[ASSIGNMENT] Only the lines of the data holding the string "computer" need to be returned.

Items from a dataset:

··········

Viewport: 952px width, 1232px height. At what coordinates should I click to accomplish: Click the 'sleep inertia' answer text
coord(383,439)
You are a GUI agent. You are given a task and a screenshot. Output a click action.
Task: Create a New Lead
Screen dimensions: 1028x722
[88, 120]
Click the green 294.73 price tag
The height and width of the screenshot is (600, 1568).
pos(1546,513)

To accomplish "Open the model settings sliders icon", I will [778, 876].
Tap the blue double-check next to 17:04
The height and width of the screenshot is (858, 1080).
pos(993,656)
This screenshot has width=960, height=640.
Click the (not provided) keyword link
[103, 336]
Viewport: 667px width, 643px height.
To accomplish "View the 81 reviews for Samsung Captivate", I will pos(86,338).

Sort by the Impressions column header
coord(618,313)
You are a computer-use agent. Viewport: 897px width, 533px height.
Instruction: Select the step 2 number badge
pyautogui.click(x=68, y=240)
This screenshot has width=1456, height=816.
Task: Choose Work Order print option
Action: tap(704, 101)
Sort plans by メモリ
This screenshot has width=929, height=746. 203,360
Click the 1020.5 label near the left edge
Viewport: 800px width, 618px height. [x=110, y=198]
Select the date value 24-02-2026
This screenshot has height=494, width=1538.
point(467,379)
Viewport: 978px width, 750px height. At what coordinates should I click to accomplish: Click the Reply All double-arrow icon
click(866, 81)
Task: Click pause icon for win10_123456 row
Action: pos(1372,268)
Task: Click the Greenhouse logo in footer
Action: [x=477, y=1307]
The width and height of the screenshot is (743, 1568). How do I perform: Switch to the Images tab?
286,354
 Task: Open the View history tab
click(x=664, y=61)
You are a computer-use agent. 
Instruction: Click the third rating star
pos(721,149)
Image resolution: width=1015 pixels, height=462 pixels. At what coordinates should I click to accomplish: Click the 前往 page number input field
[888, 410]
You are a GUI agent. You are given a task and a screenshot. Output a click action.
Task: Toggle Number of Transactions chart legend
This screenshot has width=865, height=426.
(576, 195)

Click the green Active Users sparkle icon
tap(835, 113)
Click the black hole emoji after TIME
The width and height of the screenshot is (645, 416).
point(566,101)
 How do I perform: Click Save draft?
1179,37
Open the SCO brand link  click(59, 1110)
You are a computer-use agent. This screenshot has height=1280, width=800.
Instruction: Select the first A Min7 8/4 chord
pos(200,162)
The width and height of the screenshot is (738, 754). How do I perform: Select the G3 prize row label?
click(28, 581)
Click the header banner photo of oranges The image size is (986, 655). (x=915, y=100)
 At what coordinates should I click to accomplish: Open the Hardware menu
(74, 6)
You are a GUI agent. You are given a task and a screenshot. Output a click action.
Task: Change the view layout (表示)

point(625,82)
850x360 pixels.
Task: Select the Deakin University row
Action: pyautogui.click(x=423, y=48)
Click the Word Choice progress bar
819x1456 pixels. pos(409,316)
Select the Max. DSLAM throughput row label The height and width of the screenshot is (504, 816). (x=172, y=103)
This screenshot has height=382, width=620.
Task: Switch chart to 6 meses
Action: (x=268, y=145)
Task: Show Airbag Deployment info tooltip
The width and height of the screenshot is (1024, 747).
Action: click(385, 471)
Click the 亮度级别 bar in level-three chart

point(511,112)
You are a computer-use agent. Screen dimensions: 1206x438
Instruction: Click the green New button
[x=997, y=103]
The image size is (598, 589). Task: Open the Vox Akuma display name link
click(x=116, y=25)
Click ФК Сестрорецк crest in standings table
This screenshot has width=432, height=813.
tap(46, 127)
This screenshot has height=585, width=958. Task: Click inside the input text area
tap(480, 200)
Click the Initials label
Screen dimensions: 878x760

··········

[RESPONSE BELOW]
You are a computer-use agent. Viewport: 897px width, 533px height.
You are a computer-use agent. 
You are a computer-use agent. This screenshot has height=1280, width=800.
You are a computer-use agent. Screen dimensions: 1206x438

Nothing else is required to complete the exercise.